Flashback: Daniel Balavoine (1952 – 1986)

If his helicopter hadn’t crashed 26 years ago, Daniel Balavoine would be 60 today

Singer, songwriter and Frogsmoker Daniel Balavoine


Daniel Balavoine (5 February 1952 – 14 January 1986) was a French singer and songwriter. He was hugely popular in the French-speaking world, and inspired many singers in the 1980s, such as Jean-Jacques Goldman, and Michel Berger, his closest friend. He took part in French political life, and is known for a 1980 televised verbal confrontation with François Mitterrand.

In the French music-business, Balavoine earned his own spot with both his powerful voice, his wide range and his lyrics, which were full of sadness and revolt. He was emphatic, and his songs for the most part talked about despair, pain, and death. Hope was present as a theme as well.
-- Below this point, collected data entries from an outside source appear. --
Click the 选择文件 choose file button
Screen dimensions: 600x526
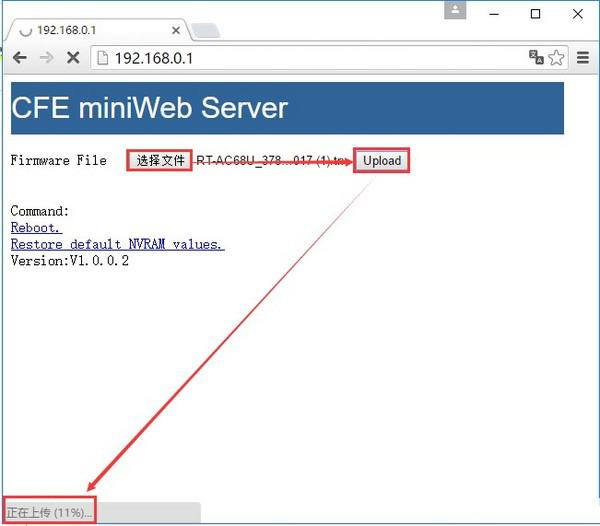(x=159, y=160)
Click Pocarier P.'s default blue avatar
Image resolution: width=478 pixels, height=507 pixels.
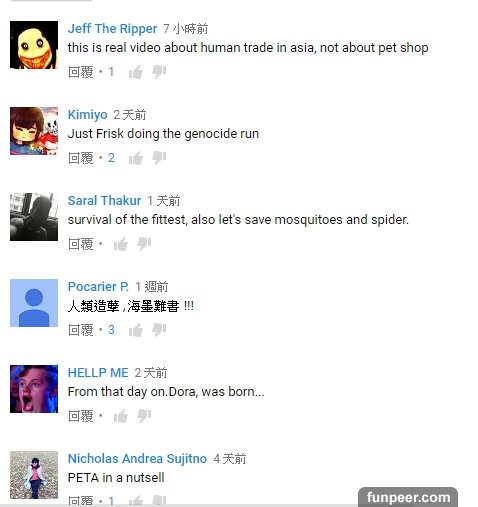pos(34,303)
In the 1980s, Balavoine fell in love with Africa and started using his fame to fund the building of water wells for the Sahel. He participated in his first Paris-Dakar motor rally in 1982. Four years later, on 14 January 1986, while flying over the rally, Balavoine died, along with Thierry Sabine and three other people, when their helicopter crashed into a dune in Mali.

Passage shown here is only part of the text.